Set problem: Swap "green checkmark" for "white checkmark" in everything from the line containing "This screenshot has height=370, width=500." down to the end of the records, and write those lines out again with nothing else changed.
>> Begin
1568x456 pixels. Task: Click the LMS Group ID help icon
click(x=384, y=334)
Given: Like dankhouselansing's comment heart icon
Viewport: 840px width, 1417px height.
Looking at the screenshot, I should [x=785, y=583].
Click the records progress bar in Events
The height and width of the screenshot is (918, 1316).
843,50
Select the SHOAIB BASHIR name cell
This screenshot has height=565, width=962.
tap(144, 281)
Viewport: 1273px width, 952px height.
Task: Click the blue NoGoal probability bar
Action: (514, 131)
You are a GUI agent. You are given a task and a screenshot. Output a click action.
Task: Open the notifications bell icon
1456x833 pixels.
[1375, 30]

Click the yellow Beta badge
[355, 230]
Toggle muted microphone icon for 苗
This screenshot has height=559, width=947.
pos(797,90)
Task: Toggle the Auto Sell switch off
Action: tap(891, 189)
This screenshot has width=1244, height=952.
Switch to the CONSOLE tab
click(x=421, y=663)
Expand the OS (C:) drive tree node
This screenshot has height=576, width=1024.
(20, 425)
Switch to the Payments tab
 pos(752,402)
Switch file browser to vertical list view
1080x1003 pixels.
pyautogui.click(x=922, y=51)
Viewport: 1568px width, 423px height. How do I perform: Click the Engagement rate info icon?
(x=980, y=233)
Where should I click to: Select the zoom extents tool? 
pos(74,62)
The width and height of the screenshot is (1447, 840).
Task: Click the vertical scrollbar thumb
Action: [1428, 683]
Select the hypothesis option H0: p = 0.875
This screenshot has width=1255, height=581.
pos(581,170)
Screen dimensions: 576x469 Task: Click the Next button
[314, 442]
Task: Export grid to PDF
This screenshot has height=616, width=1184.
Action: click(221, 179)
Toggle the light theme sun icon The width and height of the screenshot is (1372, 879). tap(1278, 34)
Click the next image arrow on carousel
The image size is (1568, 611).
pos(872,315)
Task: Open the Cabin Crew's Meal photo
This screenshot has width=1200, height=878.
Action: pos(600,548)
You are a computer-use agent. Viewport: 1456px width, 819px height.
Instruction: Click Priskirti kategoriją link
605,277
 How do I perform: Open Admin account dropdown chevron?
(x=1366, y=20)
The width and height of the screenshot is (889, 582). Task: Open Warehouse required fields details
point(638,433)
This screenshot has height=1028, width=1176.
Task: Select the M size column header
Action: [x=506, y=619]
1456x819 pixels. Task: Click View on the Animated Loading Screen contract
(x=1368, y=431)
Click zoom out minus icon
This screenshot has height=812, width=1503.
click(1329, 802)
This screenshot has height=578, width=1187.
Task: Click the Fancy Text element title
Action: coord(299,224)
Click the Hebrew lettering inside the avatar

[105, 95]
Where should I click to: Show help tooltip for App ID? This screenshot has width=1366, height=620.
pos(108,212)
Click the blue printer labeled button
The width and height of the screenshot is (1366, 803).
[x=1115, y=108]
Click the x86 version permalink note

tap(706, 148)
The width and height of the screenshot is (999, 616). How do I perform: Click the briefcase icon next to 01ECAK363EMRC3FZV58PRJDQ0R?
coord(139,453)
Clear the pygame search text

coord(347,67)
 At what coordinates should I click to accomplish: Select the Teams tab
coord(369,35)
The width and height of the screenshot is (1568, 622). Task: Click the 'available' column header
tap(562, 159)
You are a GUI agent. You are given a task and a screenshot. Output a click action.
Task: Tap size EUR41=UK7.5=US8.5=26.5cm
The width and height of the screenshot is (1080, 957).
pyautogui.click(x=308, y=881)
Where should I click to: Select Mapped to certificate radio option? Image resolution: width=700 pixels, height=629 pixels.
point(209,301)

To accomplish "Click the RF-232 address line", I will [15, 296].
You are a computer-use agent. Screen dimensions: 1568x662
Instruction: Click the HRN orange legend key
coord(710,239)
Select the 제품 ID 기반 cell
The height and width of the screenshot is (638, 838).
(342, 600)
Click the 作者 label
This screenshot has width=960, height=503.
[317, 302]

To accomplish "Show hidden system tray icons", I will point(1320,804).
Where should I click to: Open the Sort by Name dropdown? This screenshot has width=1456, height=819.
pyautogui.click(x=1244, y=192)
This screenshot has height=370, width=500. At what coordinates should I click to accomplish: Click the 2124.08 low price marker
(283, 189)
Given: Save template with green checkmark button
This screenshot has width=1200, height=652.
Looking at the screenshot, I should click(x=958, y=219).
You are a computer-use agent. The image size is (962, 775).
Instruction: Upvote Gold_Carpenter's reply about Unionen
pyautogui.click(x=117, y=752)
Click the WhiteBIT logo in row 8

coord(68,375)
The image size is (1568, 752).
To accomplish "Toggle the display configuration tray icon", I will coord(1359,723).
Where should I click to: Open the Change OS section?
>> End
Final result:
This screenshot has height=370, width=500. At what coordinates should I click to accomplish: Click the 2124.08 low price marker
(283, 189)
Given: Save template with white checkmark button
This screenshot has width=1200, height=652.
Looking at the screenshot, I should click(x=958, y=219).
You are a computer-use agent. The image size is (962, 775).
Instruction: Upvote Gold_Carpenter's reply about Unionen
pyautogui.click(x=117, y=752)
Click the WhiteBIT logo in row 8

coord(68,375)
The image size is (1568, 752).
To accomplish "Toggle the display configuration tray icon", I will coord(1359,723).
Where should I click to: Open the Change OS section?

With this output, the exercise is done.